PROBLEM TO WORK ON:
Reproduce the passage below on shortages of direct support professionals word for word, starting with "For years, the" and going on through "large, state-run institutions.".

For years, the vast network of community-based providers of disability services in the United States has faced an unrelenting crisis: significant shortages of direct support professionals, or DSPs. DSPs are the workers on the frontlines, ensuring that people with intellectual and developmental disabilities (I/DD) have the support needed to live in the community—rather than being warehoused in large, state-run institutions.
When it comes to addressing this longstanding crisis within the direct support workforce, we know there’s no silver-bullet solution. A range of solutions together will be needed if we are to guarantee that every person with I/DD in our country has access to the high-quality long-term supports and services they deserve.
However, there is one underlying challenge that, if addressed, would go a long way in ameliorating the crisis: access to more and more robust data. With more and better data, we would have a deeper understanding of the contours of the crisis. Meanwhile, community providers and their advocates would be better positioned to make the case for the investments needed to grow and sustain the direct support workforce. These two factors are what ultimately drives ANCOR to lead advocacy efforts around better data collection, such as through the establishment of a Standard Occupational Classification for DSPs by the U.S. Bureau of Labor Statistics.

RAW DATA:
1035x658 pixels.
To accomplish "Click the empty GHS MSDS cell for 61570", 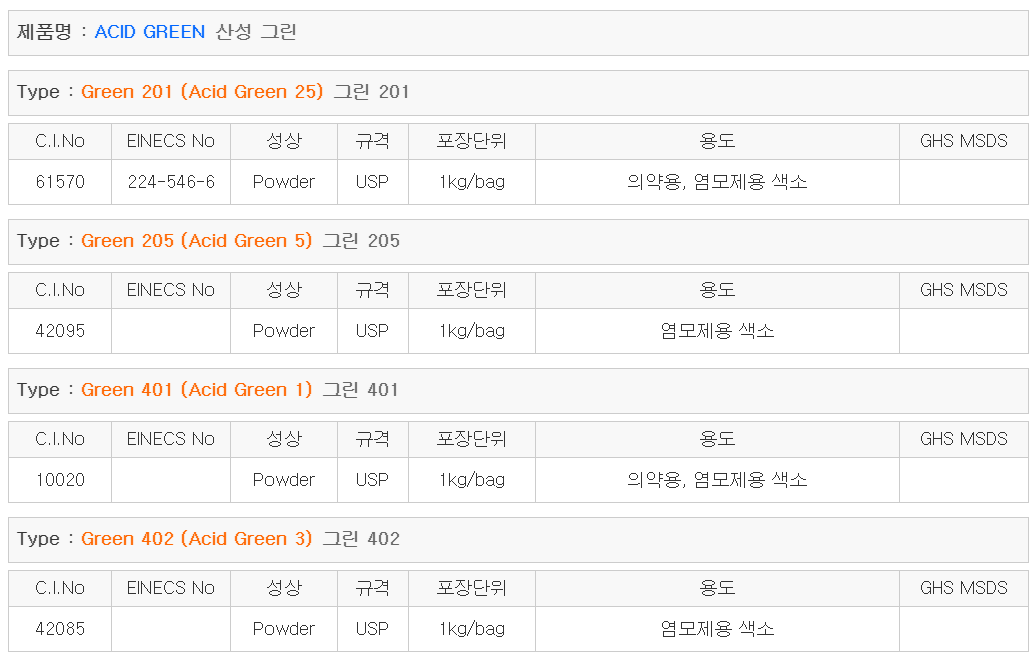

EXERCISE ANSWER:
For years, the vast network of community-based providers of disability services in the United States has faced an unrelenting crisis: significant shortages of direct support professionals, or DSPs. DSPs are the workers on the frontlines, ensuring that people with intellectual and developmental disabilities (I/DD) have the support needed to live in the community—rather than being warehoused in large, state-run institutions.